I have been trying to do stepwise selection on my variables with R. This is my code:
library(lattice)#to get the matrix plot, assuming this package is already installed
library(ftsa) #to get the out-of sample performance metrics, assuming this package is already installed
library(car)
mydata=read.csv("C:/Users/jgozal1/Desktop/Multivariate Project/Raw data/FINAL_alldata_norowsunder90_subgroups.csv")
names(mydata)
str(mydata)
mydata$country_name=NULL
mydata$country_code=NULL
mydata$year=NULL
mydata$Unemployment.female....of.female.labor.force...modeled.ILO.estimate.=NULL
mydata$Unemployment.male....of.male.labor.force...modeled.ILO.estimate.=NULL
mydata$Life.expectancy.at.birth.male..years.= NULL
mydata$Life.expectancy.at.birth.female..years. = NULL
str(mydata)
Full_model=lm(mydata$Fertility.rate.total..births.per.woman. + mydata$Immunization.DPT....of.children.ages.12.23.months. + mydata$Immunization.measles....of.children.ages.12.23.months. + mydata$Life.expectancy.at.birth.total..years. + mydata$Mortality.rate.under.5..per.1000.live.births. + mydata$Improved.sanitation.facilities....of.population.with.access. ~ mydata$Primary.completion.rate.female....of.relevant.age.group. + mydata$School.enrollment.primary....gross. + mydata$School.enrollment.secondary....gross. + mydata$School.enrollment.tertiary....gross. + mydata$Internet.users..per.100.people. + mydata$Primary.completion.rate.male....of.relevant.age.group. + mydata$Mobile.cellular.subscriptions..per.100.people. + mydata$Foreign.direct.investment.net.inflows..BoP.current.US.. + mydata$Unemployment.total....of.total.labor.force...modeled.ILO.estimate., data= mydata)

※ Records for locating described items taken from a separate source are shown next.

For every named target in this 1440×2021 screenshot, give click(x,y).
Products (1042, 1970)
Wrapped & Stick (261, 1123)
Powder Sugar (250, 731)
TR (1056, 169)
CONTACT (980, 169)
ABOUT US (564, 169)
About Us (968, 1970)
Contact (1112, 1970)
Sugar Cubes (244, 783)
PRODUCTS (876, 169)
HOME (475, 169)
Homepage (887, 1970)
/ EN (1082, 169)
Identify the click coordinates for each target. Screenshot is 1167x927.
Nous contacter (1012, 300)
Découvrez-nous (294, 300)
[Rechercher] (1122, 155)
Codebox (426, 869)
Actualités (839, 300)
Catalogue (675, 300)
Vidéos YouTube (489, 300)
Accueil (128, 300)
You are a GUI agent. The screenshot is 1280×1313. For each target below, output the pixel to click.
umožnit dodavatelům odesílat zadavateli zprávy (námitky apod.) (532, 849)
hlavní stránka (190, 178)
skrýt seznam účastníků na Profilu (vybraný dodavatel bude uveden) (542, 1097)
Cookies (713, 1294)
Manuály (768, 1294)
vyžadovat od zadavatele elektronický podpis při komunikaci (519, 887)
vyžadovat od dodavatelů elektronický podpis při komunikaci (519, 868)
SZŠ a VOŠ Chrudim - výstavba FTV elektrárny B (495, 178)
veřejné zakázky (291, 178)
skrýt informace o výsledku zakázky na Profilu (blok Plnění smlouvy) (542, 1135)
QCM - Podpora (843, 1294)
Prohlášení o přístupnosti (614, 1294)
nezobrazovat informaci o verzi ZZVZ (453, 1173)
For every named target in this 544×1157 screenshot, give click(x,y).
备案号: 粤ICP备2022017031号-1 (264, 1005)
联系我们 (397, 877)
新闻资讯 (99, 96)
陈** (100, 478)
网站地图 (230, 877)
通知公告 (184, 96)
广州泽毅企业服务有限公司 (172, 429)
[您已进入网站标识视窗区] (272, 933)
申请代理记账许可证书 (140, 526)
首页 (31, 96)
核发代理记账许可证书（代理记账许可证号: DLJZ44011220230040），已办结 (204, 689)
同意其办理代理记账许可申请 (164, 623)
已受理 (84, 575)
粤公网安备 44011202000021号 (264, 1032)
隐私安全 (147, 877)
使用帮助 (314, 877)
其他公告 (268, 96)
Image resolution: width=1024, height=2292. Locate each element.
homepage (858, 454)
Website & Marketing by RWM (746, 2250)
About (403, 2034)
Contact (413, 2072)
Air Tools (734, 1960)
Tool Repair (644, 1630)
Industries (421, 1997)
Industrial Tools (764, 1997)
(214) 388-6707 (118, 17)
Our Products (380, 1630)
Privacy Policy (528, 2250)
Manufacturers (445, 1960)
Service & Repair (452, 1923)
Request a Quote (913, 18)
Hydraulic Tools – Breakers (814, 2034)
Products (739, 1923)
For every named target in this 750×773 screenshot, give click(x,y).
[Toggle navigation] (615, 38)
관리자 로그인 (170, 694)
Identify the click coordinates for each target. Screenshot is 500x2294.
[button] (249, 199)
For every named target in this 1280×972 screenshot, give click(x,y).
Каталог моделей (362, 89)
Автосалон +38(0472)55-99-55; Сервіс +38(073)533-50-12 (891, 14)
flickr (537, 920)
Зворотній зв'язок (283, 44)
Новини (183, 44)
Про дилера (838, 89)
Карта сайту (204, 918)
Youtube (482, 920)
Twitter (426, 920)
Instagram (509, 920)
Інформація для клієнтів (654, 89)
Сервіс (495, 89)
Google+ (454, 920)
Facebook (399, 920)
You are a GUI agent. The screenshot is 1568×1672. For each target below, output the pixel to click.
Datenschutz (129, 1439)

summary(Full_model) #this provides the summary of the model
Reduced_model=lm(mydata$Fertility.rate.total..births.per.woman. + mydata$Immunization.DPT....of.children.ages.12.23.months. + mydata$Immunization.measles....of.children.ages.12.23.months. + mydata$Life.expectancy.at.birth.total..years. + mydata$Mortality.rate.under.5..per.1000.live.births. + mydata$Improved.sanitation.facilities....of.population.with.access. ~1,data= mydata)
step(Reduced_model,scope=list(lower=Reduced_model, upper=Full_model), direction="forward", data=mydata)
step(Full_model, direction="backward", data=mydata)
step(Reduced_model,scope=list(lower=Reduced_model, upper=Full_model), direction="both", data=mydata)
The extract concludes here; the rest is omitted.